REQUIRED ACTION — Leaving out every picture, transcribe the lines from the line that contains "Screen dimensions: 604x545" to the end of the entries below, both ends included.

◇ ◇ ◇ ◇

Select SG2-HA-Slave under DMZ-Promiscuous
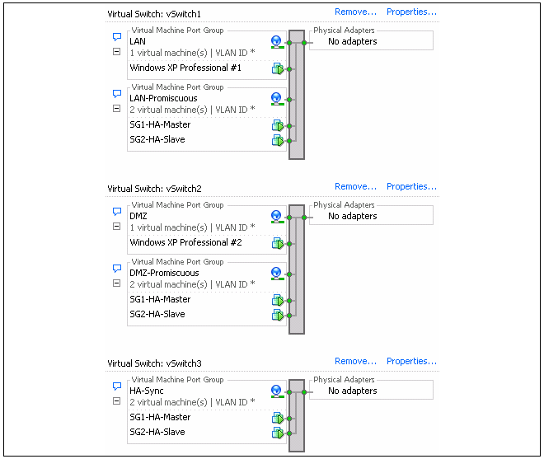 (157, 315)
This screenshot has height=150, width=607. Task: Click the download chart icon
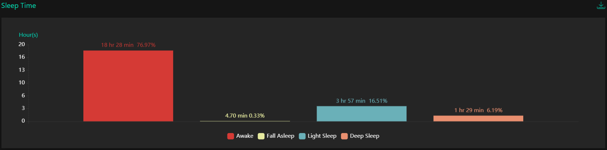pos(601,5)
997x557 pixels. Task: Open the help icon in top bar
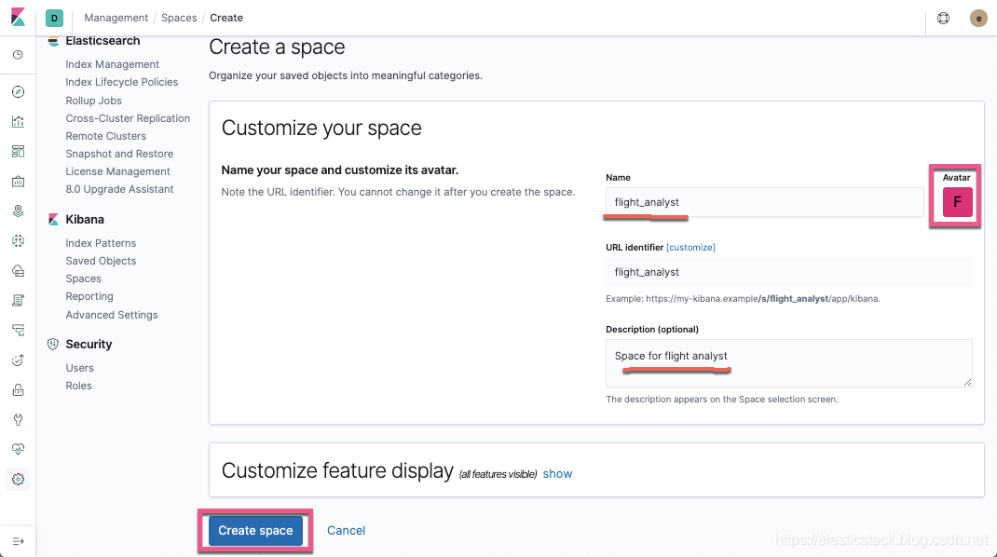pyautogui.click(x=944, y=18)
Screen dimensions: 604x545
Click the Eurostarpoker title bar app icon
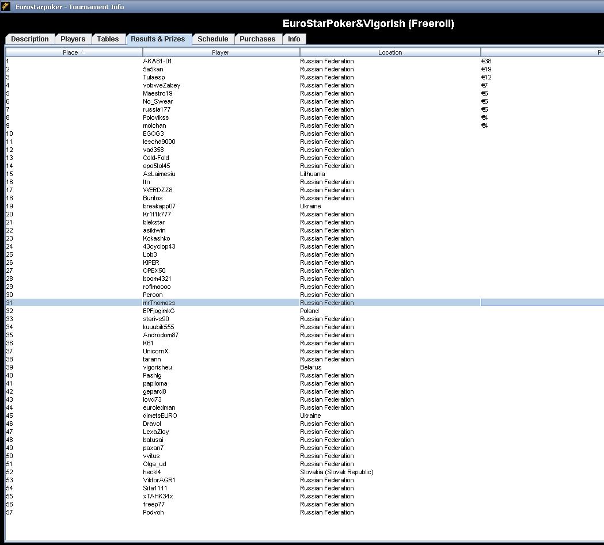click(6, 7)
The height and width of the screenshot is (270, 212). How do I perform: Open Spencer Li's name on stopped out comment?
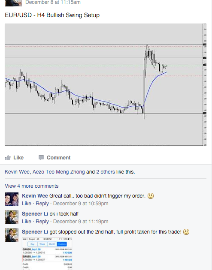coord(35,232)
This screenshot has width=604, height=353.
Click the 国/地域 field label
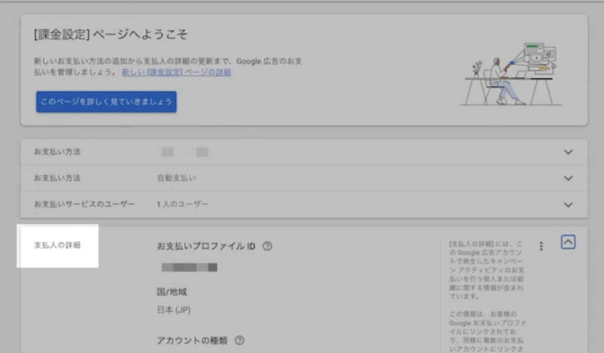172,292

◇ ◇ ◇ ◇

COMPLETED EXERCISE —
Screen dimensions: 604x545
Click the Eurostarpoker title bar app icon
click(6, 7)
The height and width of the screenshot is (270, 212). How do I perform: Open Spencer Li's name on stopped out comment?
coord(35,232)
This screenshot has width=604, height=353.
Click the 国/地域 field label
172,292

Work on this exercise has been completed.